What this exercise asks:
(1) Answer these from the Bayesian network thread:
(a) How many subjects are in the sample described in the code comments?
(b) What threshold is passed to averaged.network?
(c) To what number does the answer suggest raising the bootstrap replicates?
(2) Using the Bayesian network thread, explain in one to three sentences why the answer recommends increasing the number of bootstrap replicates.

Excerpt:
^^^^^^^^

R Bayesian Network average model (Max-Min HC): Error in bn.fit, the graph is only partially directed

Question

Goodmorning everyone, This is Riccardo from Italy. This is my first rodeo on StackOverflow's question, so sorry if I'am doing something wrong.

I am also not so expert about coding in R and I am struggling with the following issue: I am try to build a Bayesian Network in R starting from Genetic Expression Data (link for file carm.csv) using a model averaging MMHC (bootstrap on MaxMin Hill-Climbing) to learn a robust structure and a Bayes approach for parameter learning.

All is good util I use the function bn.fit {bnlearn} for parameter learning, as an error message occurs: "Error in bn.fit(...) : the graph is only partially directed.". It is true that the graph in input is not directed, but this is an University homework, and the it is not supposed to find a undirected graph (also, it is strange only one arch, btw).

I tried to search and maybe found this useful stuff Bayesian Networks in R, O'Reilly 2013, p. 35:

“bnlearn 3.2 and later versions are more picky about setting arc directions; as a result bn.gs is an undirected graph and must be extended into a DAG with cextend() to conclude the example.” ...but forcing a graph in a DAG using a function ain't so much funny to me:)

Could you please help me on this? Do you see something wrong on my code?

I attach the code here:

library(bnlearn)
library(Rgraphviz)



###BAYESIAN NETWORKS

#Use a Bayesian network to analyze genetic data (in the file carm.csv) on gene
#expression measured in a series of cytokines in order to assess
#their association with CARM protein expression on a sample of 42 subjects.

#Discretize the data using Hartemink's method (considering 3 final levels
# and 8 initial levels) and proceed with network structure learning
#using a hybrid-type algorithm (Max-Min Hill-Climbing)


#Load:
data <- as.data.frame(read.csv("carm.csv", sep = ";",))

#Discretization:
discret.data<-discretize(data, method='hartemink', breaks=3, ibreaks=8, idisc='quantile')

#Use the model averaging approach to obtain a robust final network
#(again with the mmhc algorithm), using 200 bootstrap samples

ddat<-discret.data

set.seed(123)
boot<-boot.strength(data=ddat,R=200,algorithm="mmhc")
print(boot)
plot(boot)

#Use a threshold of 70% to obtain a network using the averaged.network command,
#and then use the bayes method to do parameter learning:

#Average model:
avg.boot<-averaged.network(boot, threshold=0.70)
print(avg.boot)
plot(avg.boot)

#Parameter learning via Bayes Method:
dag.fit<-bn.fit(avg.boot, ddat, method="bayes")

Answer 1

averaged.network may return a partially directed graph in some situations when the probability is exactly 0.5 for both the two possible directions of the arc. One thing you can try is increasing the number of bootstrap replicates from 200 to let's say 500. That means 500 DAGs will be created from bootstrapped data in order to find the most likely arcs and directions. The more DAGs in your bootstrapping, the greater the chances you can "break the tie" and direct the arcs.

If that doesn't work, you still have an undirected arc and you need to deal with it. There are many ways of doing that, which includes experimenting with other algorithms. The solution really depends on your use case and domain. But, generally speaking, for many domains and use cases, you can simply ignore that arc and you'll still have valid DAG that can be trained to encode the joint probability of your variables. This code will do that, and will certainly make your code work, if you feel good disregarding that arc:

avg.boot<-averaged.network(boot, threshold=0.70)
arcs(avg.boot) <- directed.arcs(avg.boot) # ignore undirected arcs

Your bn.fit will certainly work now that you've removed the undirected arcs.

^^^^^^^^

Given information:
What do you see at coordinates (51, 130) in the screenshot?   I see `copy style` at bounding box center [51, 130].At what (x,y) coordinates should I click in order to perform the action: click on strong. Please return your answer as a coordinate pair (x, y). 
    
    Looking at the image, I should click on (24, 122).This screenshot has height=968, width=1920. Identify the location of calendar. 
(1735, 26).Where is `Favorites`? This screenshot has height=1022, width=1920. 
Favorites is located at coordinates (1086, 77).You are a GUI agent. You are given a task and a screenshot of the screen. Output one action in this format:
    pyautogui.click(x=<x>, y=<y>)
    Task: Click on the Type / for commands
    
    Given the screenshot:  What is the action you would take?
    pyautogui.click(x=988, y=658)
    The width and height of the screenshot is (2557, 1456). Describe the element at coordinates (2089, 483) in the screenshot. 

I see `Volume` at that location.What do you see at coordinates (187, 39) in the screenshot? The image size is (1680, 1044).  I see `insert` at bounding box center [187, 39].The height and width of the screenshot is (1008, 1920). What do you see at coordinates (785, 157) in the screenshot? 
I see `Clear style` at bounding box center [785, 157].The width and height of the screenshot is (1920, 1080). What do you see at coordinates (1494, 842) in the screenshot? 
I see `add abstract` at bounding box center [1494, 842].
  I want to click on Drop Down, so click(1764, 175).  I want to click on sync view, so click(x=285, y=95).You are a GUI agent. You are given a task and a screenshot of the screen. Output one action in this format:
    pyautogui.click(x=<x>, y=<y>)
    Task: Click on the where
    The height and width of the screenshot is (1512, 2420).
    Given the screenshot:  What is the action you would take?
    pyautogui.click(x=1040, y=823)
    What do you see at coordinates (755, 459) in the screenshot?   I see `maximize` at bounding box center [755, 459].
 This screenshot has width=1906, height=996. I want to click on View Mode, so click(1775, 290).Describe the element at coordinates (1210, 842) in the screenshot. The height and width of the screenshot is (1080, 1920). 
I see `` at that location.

^^^^^^^^

Results in order:
(1)
(a) 42
(b) 0.70
(c) 500

(2) averaged.network can return a partially directed graph when the probability is exactly 0.5 for both directions of an arc. With more bootstrap replicates, more DAGs are built from the bootstrapped data, so there is a greater chance of breaking that tie and directing the arc.